With the advent of computers and digital satellites, these tones are relegated to triggering commercial announcements and legal IDs on a dwindling number of radio networks. External data channels have supplanted tones in the audio sent independent of audio on digital satellite feeds for radio. These trigger relay closure terminals on the satellite receiver (Starguide is a prominent system).

==Use for filmstrips==

Later, filmstrip projectors used subaudible tones to advance to the next frame in a filmstrip presentation. Previously, the phonographic record or audio cassette accompanying a filmstrip to provide its soundtrack would have an audible tone to signal the person operating the projector to advance the film to the next frame. However, automatic filmstrip projectors were introduced in the 1970s (that had an integrated phonograph or cassette player) that would read a subaudible tone of 50 Hz recorded on the soundtrack to trigger the projector to advance to the next frame automatically.

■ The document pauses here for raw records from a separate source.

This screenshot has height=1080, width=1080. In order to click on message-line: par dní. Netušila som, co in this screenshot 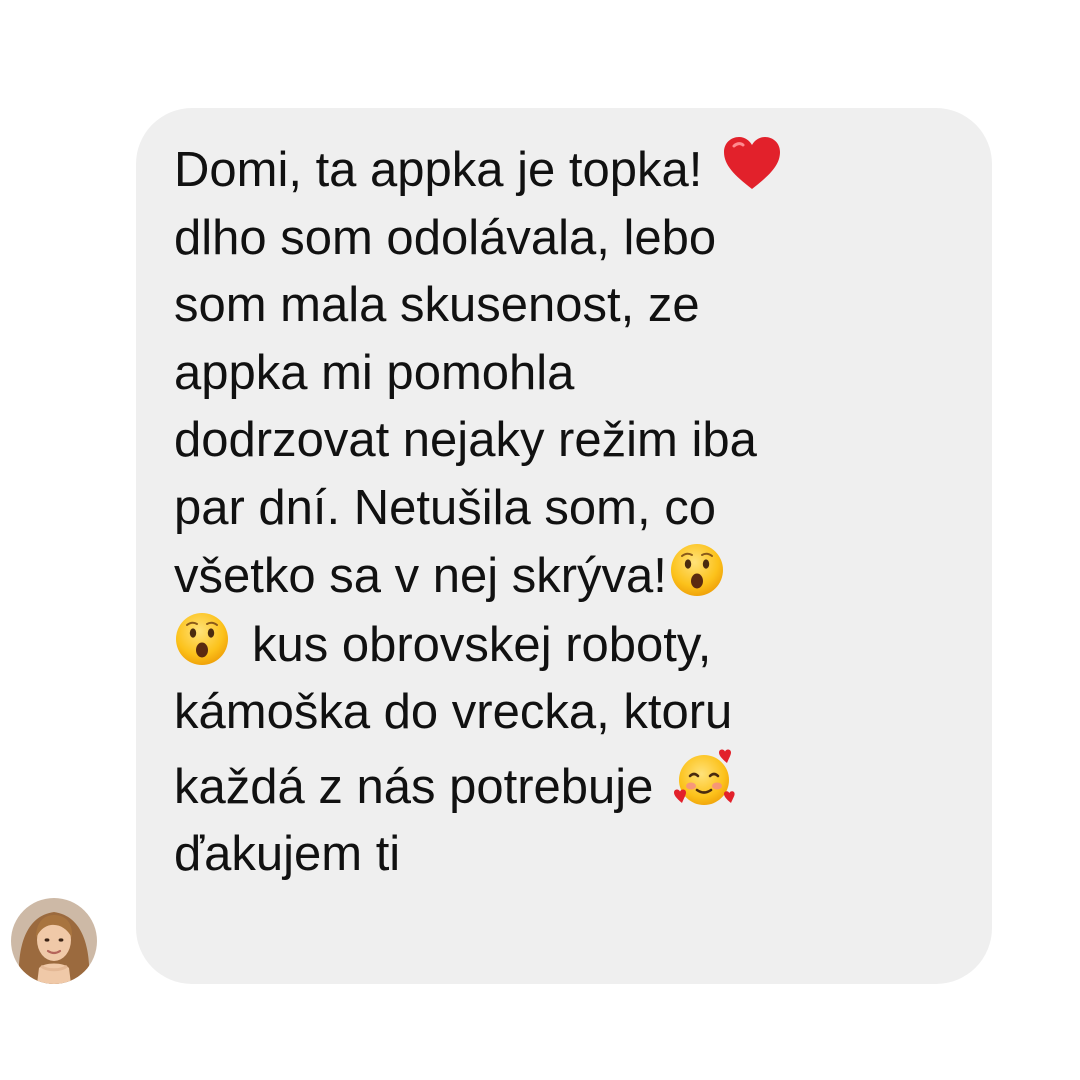, I will do `click(445, 508)`. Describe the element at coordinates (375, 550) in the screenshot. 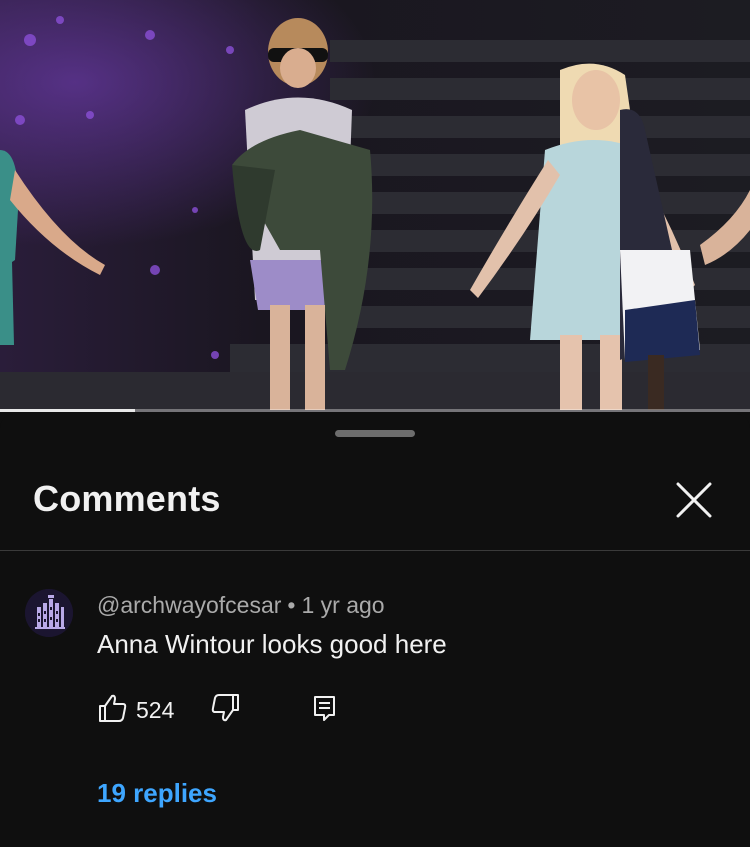

I see `header-divider` at that location.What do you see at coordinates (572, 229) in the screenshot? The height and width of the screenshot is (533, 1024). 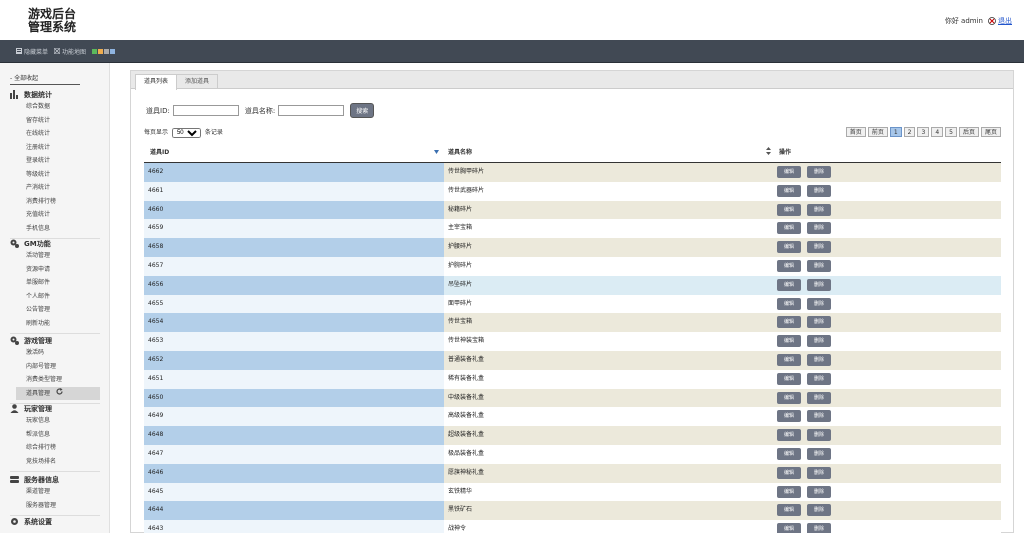 I see `table-row: 4659 主宰宝箱 编辑 删除` at bounding box center [572, 229].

Most cassettes accompanying filmstrips from the 1970s and 80s have one side of the media with audible tones for use with manual projectors and the other side with the same program audio but with 50 Hz subaudible tones instead for automatic projectors. Some filmstrip releases combine audible and subaudible tones, making the filmstrip and its companion cassette or record compatible with any filmstrip projector.